Reputation:
I am trying download the code on this post.
download seems to be successful though, when i open the notebook, an error shows up.
Notebook validation failed
An invalid notebook may not function properly. The validation error was:
Notebook validation failed: Additional properties are not allowed ('execution_count', 'outputs' were unexpected):
why would opening a jupyter notebook get "'outputs' were unexpected" error?
is there a method i could use to examine which part of the notebook is invalid?
Upvotes: 4
Views: 2547
Reputation: 120
In addition to the previous reply, if the error verifiably stems from markdown cells with empty outputs properties, you can use a regex to strip those. It won't affect any other legit outputs.
Here's a python script to do just that:
"""
This script fixes the auto-corrupted jupyter notebooks, specifically removes empty outputs properties (which are not legal for markdown cells).
"""
import re
with open('MyNotebook.ipynb', 'r') as file:
# Read original notebook file to string
jupyter = file.read()
# Run a regex based search and replace, wipe all empty outputs properties.
outputs_tag_removed = re.sub(',\n\s+\"outputs\":\ \[\]', '', jupyter)
# Overwrite original notebook file
print(outputs_tag_removed, file=open('MyNotebook.ipynb', 'w'))
There seem to be similar issues, related to markdown cells with illegal execution count
and code cells without the mandatory execution count
property. See discussion on GitHub.
Upvotes: 1
Reputation: 19885
A Jupyter notebook is actually stored as a JSON file, so you can just open it in a text editor.

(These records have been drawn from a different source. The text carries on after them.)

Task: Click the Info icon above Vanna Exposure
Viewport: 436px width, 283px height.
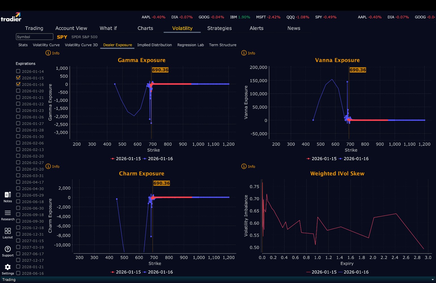Action: tap(244, 53)
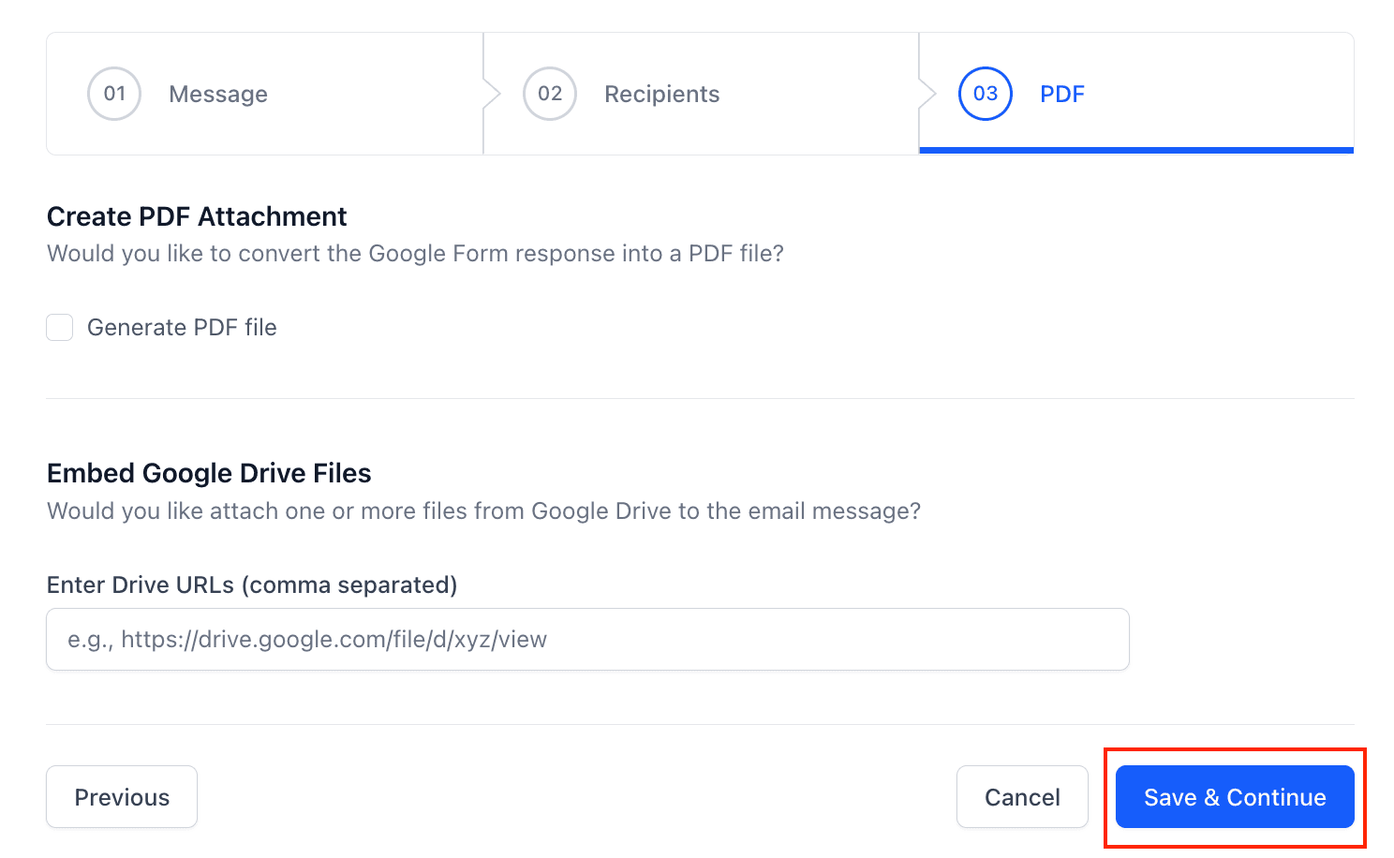Screen dimensions: 1394x858
Task: Click the 'Embed Google Drive Files' heading
Action: (x=209, y=473)
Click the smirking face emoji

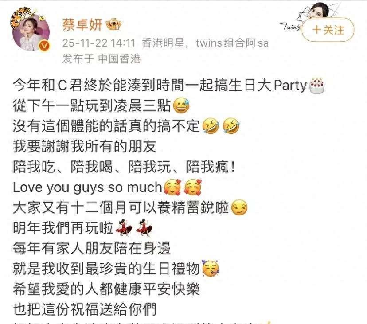[x=239, y=207]
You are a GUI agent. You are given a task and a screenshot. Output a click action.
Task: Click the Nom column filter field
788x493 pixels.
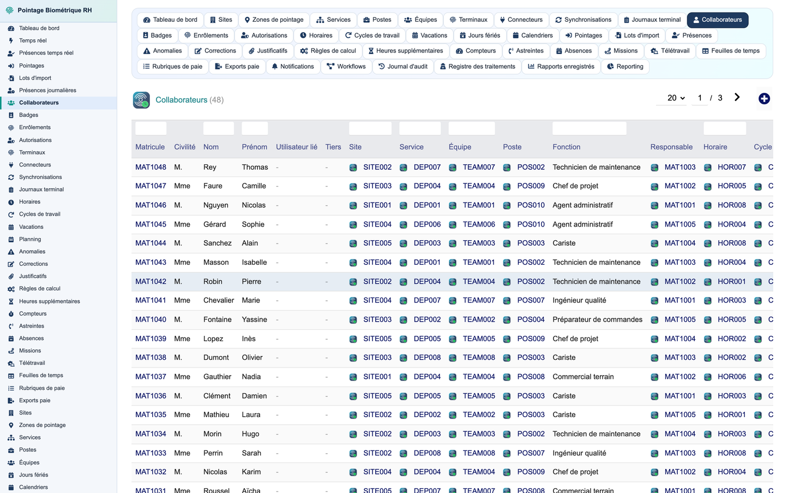pyautogui.click(x=219, y=128)
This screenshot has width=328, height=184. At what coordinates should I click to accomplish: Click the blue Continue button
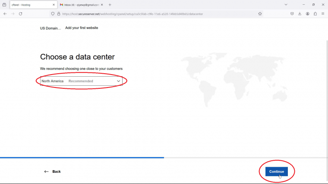[x=277, y=172]
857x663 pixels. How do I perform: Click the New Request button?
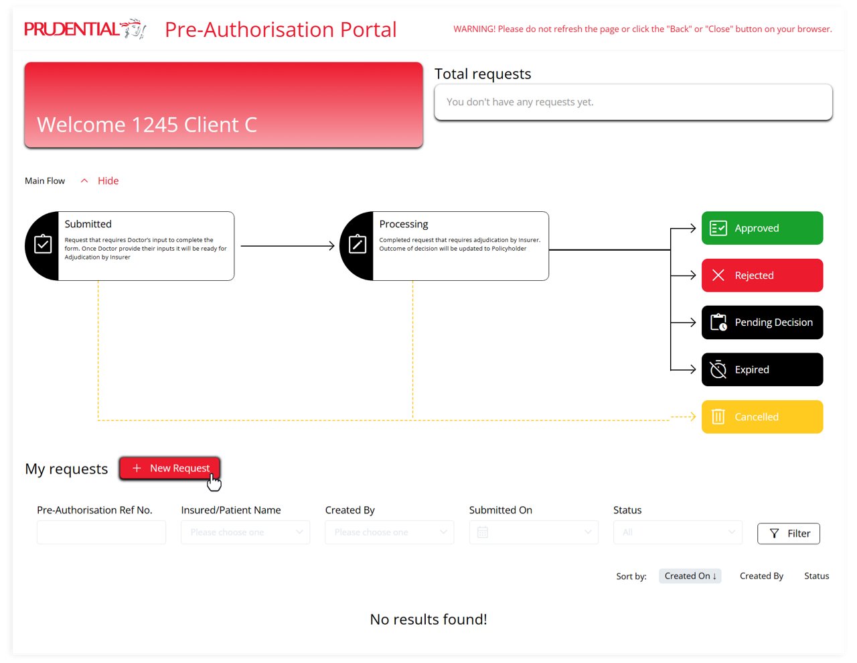170,468
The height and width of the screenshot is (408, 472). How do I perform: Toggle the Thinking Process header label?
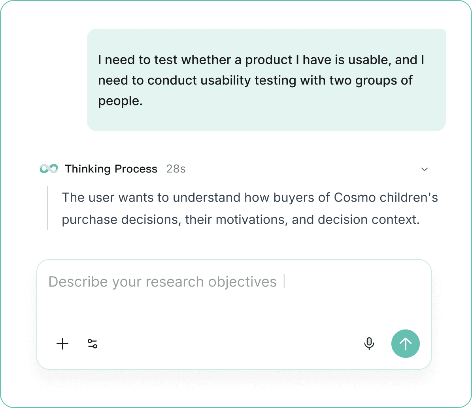[x=111, y=169]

Each cell is a JSON object that gets decoded to a Python dict
.
The reason you get this error is that cell_type
is markdown
, which signifies that this is a Markdown cell.
Since Markdown cells are rendered instead of executed, it doesn't make sense for them to have the outputs
and execution_count
keys, which apply only to code cells.
You could probably write a simple script to examine your Jupyter notebook; something like this:
import json
valid_keys = ['cell_type', 'metadata', 'source']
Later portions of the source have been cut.